6/10
It's All Worth It, Including The Final Crash
3 January 2010
Warning: Spoilers
John Wilson is a maverick Hollywood film director with a reputation for self-destructive egocentric behaviour. His latest movie is a drama set in Africa and he hires Pete Verrill, a writer, to assist with the script. Pete soon discovers however that Wilson is much more interested in shooting an elephant than shooting a movie …

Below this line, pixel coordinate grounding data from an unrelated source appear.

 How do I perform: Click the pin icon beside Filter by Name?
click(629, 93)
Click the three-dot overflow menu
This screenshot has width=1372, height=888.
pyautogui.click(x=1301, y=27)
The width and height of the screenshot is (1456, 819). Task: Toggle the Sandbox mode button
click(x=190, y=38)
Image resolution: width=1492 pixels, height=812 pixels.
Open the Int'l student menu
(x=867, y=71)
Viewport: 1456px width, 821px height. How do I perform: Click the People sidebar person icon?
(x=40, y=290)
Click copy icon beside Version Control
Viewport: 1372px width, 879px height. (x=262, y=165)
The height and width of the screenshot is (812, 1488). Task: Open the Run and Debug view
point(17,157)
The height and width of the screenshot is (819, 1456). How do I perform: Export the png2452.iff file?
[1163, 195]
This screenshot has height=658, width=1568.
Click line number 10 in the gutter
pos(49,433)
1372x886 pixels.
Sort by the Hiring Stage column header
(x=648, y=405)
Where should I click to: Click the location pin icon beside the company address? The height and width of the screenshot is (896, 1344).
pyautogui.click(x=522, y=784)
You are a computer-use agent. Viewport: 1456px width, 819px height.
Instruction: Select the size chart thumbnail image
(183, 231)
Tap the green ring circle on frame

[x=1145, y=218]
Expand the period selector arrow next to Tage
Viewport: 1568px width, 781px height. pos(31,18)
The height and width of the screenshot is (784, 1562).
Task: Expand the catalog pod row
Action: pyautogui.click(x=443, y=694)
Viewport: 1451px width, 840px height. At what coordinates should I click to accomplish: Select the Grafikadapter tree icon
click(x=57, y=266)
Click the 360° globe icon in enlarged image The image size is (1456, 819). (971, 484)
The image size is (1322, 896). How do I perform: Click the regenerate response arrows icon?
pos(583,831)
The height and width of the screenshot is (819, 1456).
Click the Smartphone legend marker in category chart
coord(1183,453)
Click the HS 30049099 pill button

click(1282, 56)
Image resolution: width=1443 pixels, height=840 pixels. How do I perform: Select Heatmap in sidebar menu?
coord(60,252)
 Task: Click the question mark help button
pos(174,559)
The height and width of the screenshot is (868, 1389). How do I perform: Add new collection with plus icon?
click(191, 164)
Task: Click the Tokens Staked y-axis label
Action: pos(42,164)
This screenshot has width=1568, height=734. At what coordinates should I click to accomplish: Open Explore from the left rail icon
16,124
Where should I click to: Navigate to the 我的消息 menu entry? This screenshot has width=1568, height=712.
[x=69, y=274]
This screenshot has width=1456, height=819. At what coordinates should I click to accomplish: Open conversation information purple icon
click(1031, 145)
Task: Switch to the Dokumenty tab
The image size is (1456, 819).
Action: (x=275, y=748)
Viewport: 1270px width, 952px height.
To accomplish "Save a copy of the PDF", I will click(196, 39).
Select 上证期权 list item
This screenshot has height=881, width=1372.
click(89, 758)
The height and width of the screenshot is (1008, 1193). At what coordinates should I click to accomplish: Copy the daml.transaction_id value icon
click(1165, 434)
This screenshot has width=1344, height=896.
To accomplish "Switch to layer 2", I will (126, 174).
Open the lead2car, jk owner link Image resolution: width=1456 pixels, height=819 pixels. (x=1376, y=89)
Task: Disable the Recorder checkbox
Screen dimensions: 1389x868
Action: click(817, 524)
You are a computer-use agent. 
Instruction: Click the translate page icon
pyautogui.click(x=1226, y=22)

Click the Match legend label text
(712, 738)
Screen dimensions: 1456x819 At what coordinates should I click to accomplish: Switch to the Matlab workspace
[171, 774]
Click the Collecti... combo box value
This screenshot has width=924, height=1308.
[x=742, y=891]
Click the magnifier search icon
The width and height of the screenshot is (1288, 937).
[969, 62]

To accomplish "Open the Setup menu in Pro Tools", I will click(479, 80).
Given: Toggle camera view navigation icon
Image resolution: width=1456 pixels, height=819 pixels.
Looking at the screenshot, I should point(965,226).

Although the names have been changed, this is obviously a story about John Huston and the notoriously arduous shooting of his 1951 classic The African Queen. It's not really so much about the movie however as the man, and as a character study of the dictatorial, risk-taking temperament required to be a successful movie director it's first-rate. Aside from being tall, Eastwood does not resemble Huston either physically or professionally yet he does what any good actor can do and disappears into this persona. He seems larger than life, gleefully shocking polite society ladies and stubbornly refusing to behave like a professional, but by all accounts this was what Huston was like. He may be insufferable, but he is candid, honest, witty, and seizes life by the throat whilst others are simply swept along. It's one of Eastwood's most extreme and remarkable performances, and he is ably supported by the very capable cast, notably the underrated Fahey. Movies about movies are often either vacuous (America's Sweethearts) or pretentious (8½) but by concentrating on character, and filling out its story with satire and humour, this is one of the most interesting. Written by Peter Viertel, James Bridges and Burt Kennedy, based on a novel by Viertel (who was married to Deborah Kerr for fifty years). Photographed in beautiful locations in Zimbabwe and at West Wycombe Park in Buckinghamshire.